Community enthusiasm has already sparked discussions about integrating lmxd with popular front‑ends like Ollama or LM Studio. If those projects adopt the daemon as a backend option, even non‑technical users could enjoy multi‑agent setups through a familiar GUI. The original forum thread includes snippets of a Python wrapper that mimics the OpenAI API, making it trivial for existing tools to connect. “I replaced the API base URL with localhost:8081 and my three agents started sharing my 1080 without a single code change in my app,” one developer reported.

Looking ahead, the lmxd paradigm could extend beyond Windows. Linux builds are already functional, and the daemon’s core design—a ledger‑based memory arbitrator—is platform‑agnostic. As on‑device AI grows more sophisticated, we may see similar techniques built into operating systems themselves. Imagine Windows 12 with a native “AI manager” that allocates GPU resources among Copilot, third‑party assistants, and gaming AI features in real time. lmxd proves the concept is viable today with commodity hardware.

The project is not without rough edges. Error handling when a swap fails—for instance, if system RAM is exhausted—needs improvement. Currently, the daemon may crash, requiring a manual restart. Documentation is sparse, and the build process demands familiarity with C++ and CMake. But for early adopters, the payoff is substantial: a $200 used GPU can now behave like a mini AI server hosting multiple personalities.
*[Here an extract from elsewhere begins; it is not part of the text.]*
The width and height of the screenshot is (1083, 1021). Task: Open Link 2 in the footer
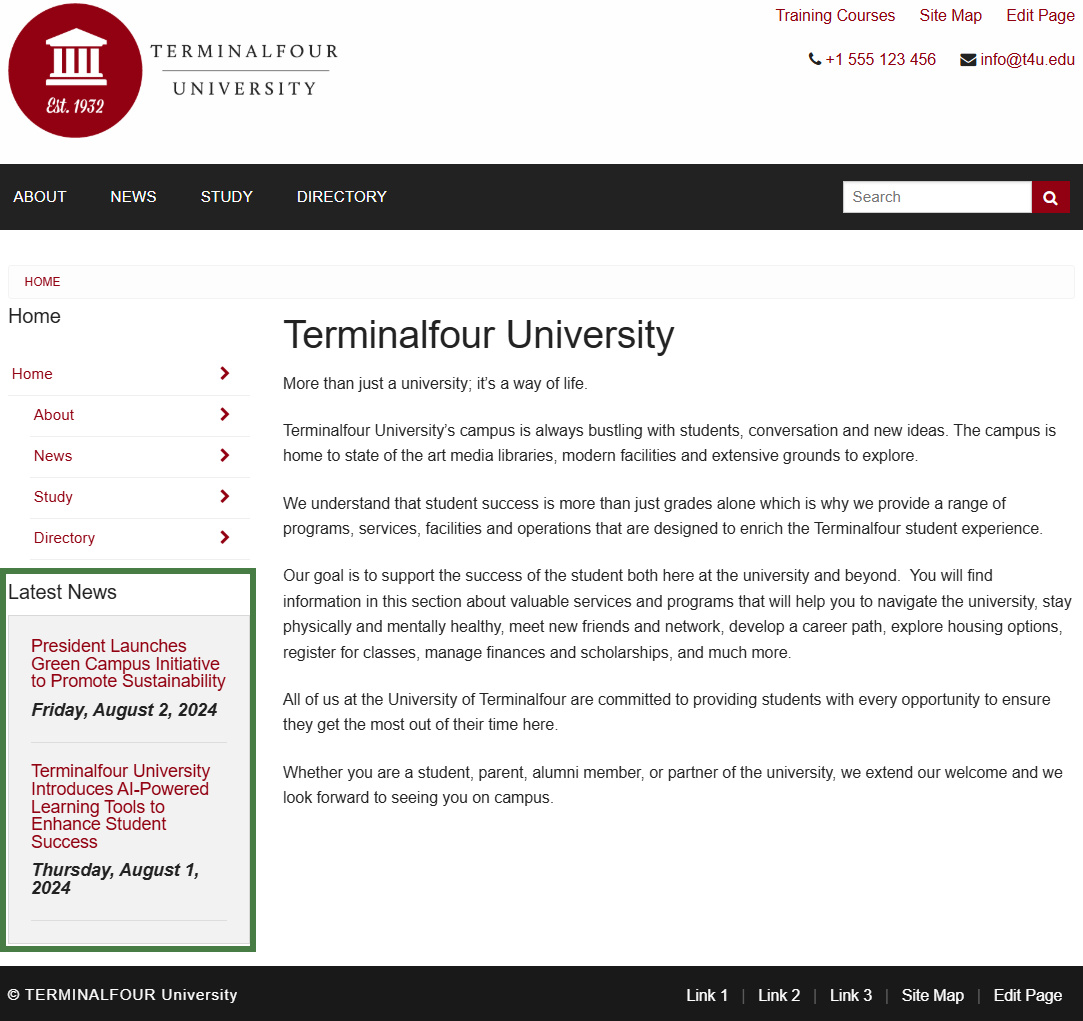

In the end, lmxd is a clever engineering hack that turns a hard limitation into a manageable constraint. It doesn’t break the laws of physics; it simply acknowledges that not every agent needs to be constantly resident in VRAM. By marrying a precise memory ledger with fast context swapping, it opens a new frontier for local AI experimentation. For Windows users hungry to push their aging hardware further, lmxd might just be the most important open‑source tool they install this year.